VICTORIA, BRITISH COLUMBIA--(Marketwire - Nov. 19, 2012) - While the BC Ministry of Education tweaks its vision for Personalized Learning, students at Victoria's Maria Montessori Academy (MMA) are already walking that talk in their brand new high school wing. With the official opening of their new 'Omega' wing on Wednesday, November 21, MMA becomes the only school in Western Canada where students can participate in a self-directed, inquiry- and project-based Montessori education from pre-school all the way to Grade 10. And, in less than three years, the school will see its first ever graduating class walk across the stage as they earn their Dogwood Certificates.
Principal Brenda McDermitt explained the relevance and importance of the new high school in today's educational climate: "Montessori educators have known for over a century that how you teach is more important than what you teach. Children and youth have an innate desire to learn and they do their best work when learning is relevant to their individual learning styles and needs. Academic research agrees, and it's wonderful to hear the Ministry of Education saying the same thing. I'm optimistic that someday all schools will follow our teaching model. For now though, we're ahead of the curve, and I have to admit...that feels good."

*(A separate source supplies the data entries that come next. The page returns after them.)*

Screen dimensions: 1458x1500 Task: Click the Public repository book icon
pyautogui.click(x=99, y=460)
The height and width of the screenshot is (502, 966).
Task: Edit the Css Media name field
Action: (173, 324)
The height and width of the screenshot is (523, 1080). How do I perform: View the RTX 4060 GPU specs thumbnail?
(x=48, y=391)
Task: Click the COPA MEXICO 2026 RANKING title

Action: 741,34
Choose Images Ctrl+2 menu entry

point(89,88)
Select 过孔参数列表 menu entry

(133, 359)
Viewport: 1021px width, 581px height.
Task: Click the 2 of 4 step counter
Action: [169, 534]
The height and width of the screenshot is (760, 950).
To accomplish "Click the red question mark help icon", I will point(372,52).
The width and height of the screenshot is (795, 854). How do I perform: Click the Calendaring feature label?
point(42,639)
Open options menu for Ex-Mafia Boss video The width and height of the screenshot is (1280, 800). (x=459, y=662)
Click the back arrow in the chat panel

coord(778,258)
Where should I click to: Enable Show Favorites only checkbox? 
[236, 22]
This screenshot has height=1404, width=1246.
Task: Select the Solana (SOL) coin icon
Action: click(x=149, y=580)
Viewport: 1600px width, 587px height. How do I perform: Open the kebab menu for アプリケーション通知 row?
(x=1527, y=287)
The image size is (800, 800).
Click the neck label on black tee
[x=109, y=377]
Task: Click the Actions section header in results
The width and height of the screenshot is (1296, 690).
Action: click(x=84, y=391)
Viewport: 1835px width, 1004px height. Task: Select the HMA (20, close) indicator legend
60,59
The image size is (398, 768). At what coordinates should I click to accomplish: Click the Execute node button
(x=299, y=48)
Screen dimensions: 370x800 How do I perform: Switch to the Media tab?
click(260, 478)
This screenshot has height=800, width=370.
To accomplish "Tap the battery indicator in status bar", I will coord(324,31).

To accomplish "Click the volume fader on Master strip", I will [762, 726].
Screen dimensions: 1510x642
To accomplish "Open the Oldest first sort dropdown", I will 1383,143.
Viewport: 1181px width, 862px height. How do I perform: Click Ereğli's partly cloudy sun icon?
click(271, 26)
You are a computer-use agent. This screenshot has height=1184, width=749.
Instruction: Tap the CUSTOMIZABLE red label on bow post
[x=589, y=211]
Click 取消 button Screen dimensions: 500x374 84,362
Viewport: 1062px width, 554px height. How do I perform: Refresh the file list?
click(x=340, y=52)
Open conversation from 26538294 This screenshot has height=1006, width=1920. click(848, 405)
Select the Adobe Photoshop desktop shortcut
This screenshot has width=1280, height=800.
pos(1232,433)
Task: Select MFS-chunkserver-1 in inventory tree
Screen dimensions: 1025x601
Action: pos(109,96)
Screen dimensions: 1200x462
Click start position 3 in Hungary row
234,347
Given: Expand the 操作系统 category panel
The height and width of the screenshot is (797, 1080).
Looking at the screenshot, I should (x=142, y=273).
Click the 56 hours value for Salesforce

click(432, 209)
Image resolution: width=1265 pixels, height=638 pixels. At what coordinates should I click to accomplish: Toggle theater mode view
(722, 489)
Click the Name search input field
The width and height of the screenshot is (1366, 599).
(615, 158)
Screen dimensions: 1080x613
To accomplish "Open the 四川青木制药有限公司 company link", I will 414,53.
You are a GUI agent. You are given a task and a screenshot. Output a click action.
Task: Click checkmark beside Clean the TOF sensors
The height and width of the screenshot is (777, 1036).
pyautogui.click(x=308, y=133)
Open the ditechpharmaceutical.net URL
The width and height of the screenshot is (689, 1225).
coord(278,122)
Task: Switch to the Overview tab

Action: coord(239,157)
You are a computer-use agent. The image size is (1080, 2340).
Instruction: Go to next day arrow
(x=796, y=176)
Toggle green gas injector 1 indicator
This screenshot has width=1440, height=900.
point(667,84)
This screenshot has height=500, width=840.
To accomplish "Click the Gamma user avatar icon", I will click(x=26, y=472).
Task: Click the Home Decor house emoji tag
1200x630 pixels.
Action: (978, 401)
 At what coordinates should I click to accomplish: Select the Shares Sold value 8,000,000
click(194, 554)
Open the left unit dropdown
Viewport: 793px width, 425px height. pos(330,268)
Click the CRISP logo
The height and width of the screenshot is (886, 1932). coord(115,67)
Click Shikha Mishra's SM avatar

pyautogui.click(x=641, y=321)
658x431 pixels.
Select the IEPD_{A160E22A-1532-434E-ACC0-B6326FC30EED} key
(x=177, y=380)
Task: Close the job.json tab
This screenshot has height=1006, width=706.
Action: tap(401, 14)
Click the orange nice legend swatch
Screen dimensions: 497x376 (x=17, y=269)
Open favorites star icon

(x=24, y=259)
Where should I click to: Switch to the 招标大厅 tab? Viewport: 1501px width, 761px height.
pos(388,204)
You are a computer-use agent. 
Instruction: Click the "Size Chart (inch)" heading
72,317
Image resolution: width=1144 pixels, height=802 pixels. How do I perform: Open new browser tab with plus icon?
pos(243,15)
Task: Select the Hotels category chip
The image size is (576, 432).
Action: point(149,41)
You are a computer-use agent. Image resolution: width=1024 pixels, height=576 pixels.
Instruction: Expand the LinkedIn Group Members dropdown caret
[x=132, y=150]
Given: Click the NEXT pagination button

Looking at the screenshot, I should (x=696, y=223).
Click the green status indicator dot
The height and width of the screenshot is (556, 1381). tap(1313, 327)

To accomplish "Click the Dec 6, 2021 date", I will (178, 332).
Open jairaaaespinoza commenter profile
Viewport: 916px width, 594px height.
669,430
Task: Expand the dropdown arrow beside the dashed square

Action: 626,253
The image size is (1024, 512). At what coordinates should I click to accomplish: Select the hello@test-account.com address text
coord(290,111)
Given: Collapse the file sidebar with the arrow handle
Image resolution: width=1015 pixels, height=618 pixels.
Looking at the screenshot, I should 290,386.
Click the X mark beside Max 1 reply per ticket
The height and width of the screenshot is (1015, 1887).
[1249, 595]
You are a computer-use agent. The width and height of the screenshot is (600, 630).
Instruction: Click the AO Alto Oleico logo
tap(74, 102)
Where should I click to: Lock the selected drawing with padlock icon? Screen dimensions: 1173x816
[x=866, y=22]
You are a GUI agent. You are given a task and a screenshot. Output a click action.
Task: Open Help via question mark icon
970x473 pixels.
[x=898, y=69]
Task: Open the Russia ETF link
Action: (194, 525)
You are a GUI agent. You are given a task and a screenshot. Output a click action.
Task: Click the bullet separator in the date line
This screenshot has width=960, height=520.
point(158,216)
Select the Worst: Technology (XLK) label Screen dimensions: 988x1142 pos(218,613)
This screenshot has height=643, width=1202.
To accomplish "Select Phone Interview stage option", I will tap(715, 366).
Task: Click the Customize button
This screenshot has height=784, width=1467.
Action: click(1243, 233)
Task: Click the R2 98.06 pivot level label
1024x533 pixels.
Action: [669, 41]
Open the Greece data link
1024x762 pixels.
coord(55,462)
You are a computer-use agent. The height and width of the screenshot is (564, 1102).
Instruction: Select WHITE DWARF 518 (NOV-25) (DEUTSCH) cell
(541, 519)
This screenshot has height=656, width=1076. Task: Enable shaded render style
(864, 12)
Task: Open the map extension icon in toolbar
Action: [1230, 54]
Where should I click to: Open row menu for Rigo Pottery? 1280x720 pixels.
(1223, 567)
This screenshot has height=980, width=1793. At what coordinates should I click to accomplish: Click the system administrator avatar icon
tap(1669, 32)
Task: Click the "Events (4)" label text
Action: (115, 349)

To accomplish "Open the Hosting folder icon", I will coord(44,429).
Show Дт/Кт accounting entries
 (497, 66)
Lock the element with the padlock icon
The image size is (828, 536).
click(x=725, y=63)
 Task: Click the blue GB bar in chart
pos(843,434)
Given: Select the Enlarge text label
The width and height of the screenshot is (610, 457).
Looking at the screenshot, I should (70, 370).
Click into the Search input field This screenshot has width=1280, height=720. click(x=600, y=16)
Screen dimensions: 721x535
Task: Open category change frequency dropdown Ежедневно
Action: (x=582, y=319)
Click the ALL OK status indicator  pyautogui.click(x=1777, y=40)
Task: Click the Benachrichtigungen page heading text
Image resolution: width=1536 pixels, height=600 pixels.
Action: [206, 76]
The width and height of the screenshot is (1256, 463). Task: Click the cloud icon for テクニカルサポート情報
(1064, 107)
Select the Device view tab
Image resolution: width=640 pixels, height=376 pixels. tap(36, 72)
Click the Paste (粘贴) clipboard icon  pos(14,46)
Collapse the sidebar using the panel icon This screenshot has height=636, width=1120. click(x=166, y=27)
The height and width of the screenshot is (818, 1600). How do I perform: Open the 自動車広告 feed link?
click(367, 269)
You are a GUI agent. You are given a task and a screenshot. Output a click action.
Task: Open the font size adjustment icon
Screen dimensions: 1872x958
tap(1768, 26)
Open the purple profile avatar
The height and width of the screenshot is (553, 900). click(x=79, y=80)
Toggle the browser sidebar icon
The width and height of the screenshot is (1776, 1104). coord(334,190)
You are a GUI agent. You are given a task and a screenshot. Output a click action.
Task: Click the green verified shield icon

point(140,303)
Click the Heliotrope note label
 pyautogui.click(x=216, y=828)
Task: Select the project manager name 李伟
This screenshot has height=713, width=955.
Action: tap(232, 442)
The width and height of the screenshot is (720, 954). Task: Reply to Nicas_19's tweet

Established in 1983, Maria Montessori Academy purchased a former elementary school in 2007, in order to have adequate space to build the secondary program. One wing of the building underwent extensive renovation this year to build a space specifically designed to serve the educational needs of young adults. The school has invested $1.9M to ensure the program melds Ministry of Education learning outcomes and Montessori philosophy.
Barb Gunn, the Board member who has spearheaded this initiative is optimistic. "As more research becomes available it is clear that an interactive, integrated approach to learning is best. Even universities are now adopting a less lecture centred more interactive model. We are very excited to offer a program to young adults which encourages their natural curiosity about the world around them and hopefully develops a lifelong love of learning."